Now of course in practice, this may not happen due to optimisation lower in the software stack or the code itself but the question is, was code ported from PS5 to Xbox Series X with such batching / CU utilisation issues? If so, that can seriously hurt performance.
Clock Speed and CUs – What can Xbox do to resolve this?
I am certain that Microsoft already catch some of the batching issues. However, it is very possible that those code paths are not fully performant.
Another option is that Microsoft leaves it to developers fully to resolve such batching / CU utilisation issues in which case the question is:
- Do the tools support the developer to easily but fully untangle such issues?
- Is it easy to resolve such issues in each case?
- Can Microsoft do more lower in the stack to optimise for this?
Such issues may well disappear as developers get the hang of developing for the Xbox Series X and code isn’t ported between the two platforms with such little time allowed for performance optimisation.
GDK – The Tools
Microsoft re-wrote the XDK (Xbox Development Kit) for the Xbox One and it took a few years to improve its tools and performance to a point where the Xbox One wasn’t in a major disadvantage to the PS4. Reading this article – or simply looking at the XDK change history – is quite enlightening I think.
Now Microsoft decided to unify PC and Xbox development under the same umbrella and called the SDK and related toolkit the GDK, the Game Development Kit.
However, to understand how performance is impacted on the Xbox platform, we need to look at the full software stack which is – in a simplified way – below:
- Firmware and microcode (we don’t strictly call this software but it is code that does get updated and impacts performance)
- Hypervisor (as both the game and the dashboard are virtualised)
- Operating System or OS (the dashboard which is constant and the game which loads its own instance of a cut-down OS) – we COULD argue that the game OS is part of the GDK.
- Graphics Drivers (this is bundled per game on console for stability but is system-wide for PC) – we COULD argue this is part of the GDK on console but not on PC
- Various APIs (GDK)
- Development tools (GDK)
Considering Microsoft did not have the chip taped out in its final form until sometime in 2020 and the full stack needed to be re-written for the new platform, we can very easily conclude that the stack is not yet fully mature and optimised.
- Firstly the original Xbox One needed years to fully mature with less new complex technologies within the chips.
- AMD has just released their RDNA2 based drivers for their own cards. Graphics drivers usually improve greatly in both stability and performance during a generation of cards – for both Nvidia and AMD.
- Microsoft didn’t only need to adapt AMD’s graphics drivers to the Xbox Platform, they needed to re-write / adapt the whole software stack above. Ouch!
So what kind of issues can this throw up?

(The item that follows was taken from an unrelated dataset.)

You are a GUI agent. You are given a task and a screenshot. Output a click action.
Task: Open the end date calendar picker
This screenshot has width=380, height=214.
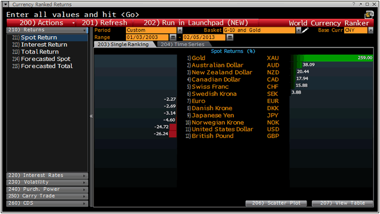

- Inefficiencies and errors in the code causing stalls, performance issues, crashes, etc. We saw this early on and while I think major issues have been fixed, performance optimisation of a new software stack takes time: not a few months, but years, as there are so many new technologies to integrate and optimise.
- Developers have to move their code to a new SDK and re-tooling takes time and is error-prone. To add insult to injury, the GDK is not compatible with earlier version of Visual Studio, so if a developer has not yet made the move to the new tools, it adds extra complexity and possible compile issues. However, the performance discrepancy cannot be explained by this simple point. This is why I wanted to write this article as it is a gross over-simplification of the situation to put it mildly.

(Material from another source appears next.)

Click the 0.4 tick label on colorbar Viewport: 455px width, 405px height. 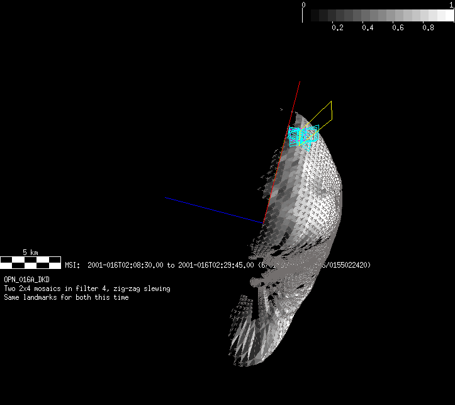[368, 28]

- A fixed console is NOT a PC. The main advantage of a console is that it is fixed hardware and it will behave exactly the same across all its instances and across multiple runs of code. It is extremely consistent. When a game is running on PC, it needs to expect multiple performance profiles, environments, etc. What this means is that developer tools for a fixed platform can implement very specific codepaths and optimisations in a way that maximise platform performance. Since Microsoft has only just completed the GDK in June 2020 in a stable form – I wonder if they have had time to implement any specific optimisation for Xbox or will they treat it like a PC.

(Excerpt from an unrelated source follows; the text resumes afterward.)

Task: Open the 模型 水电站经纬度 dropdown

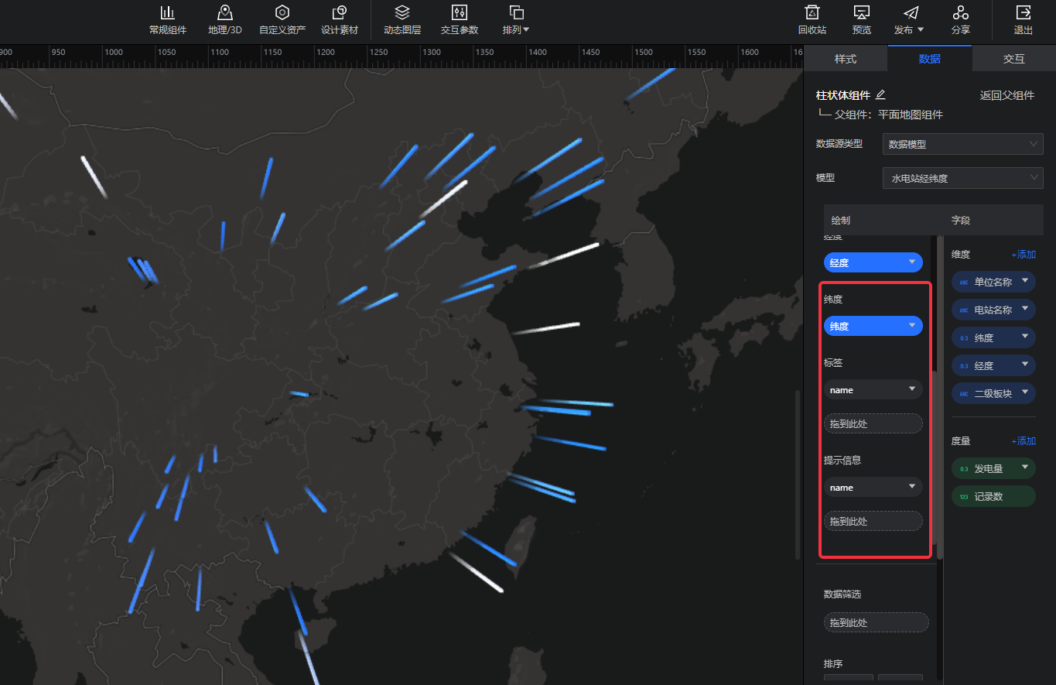Action: pos(962,178)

The last point is a crucial one, as I think this could be why developers are saying that the new GDK is not as easy to develop with. Microsoft is a software company and has a tendency to enable flexibility with its tools. Unfortunately, flexibility often times means they leave it up to the developer to figure out the performance profile of the platform and let them optimise to their hearts’ contents.
However, GENERALISING the GDK is a dangerous path to take when Sony has doubled down on SPECIALISING their SDK for the PS5’s performance profile. It can mean that getting max performance from the PS5 requires less work, rather than more, partly because of the hardware cache coherency and partly because of SDK specialisation.
I seriously think – as I said earlier – that Microsoft needs to get back to computer modelling and start developing specialisation of the Xbox Series X|S performance profiles such as semi-automatic thread management and updated caching policies on both the CPU and GPU to improve their IPC performance.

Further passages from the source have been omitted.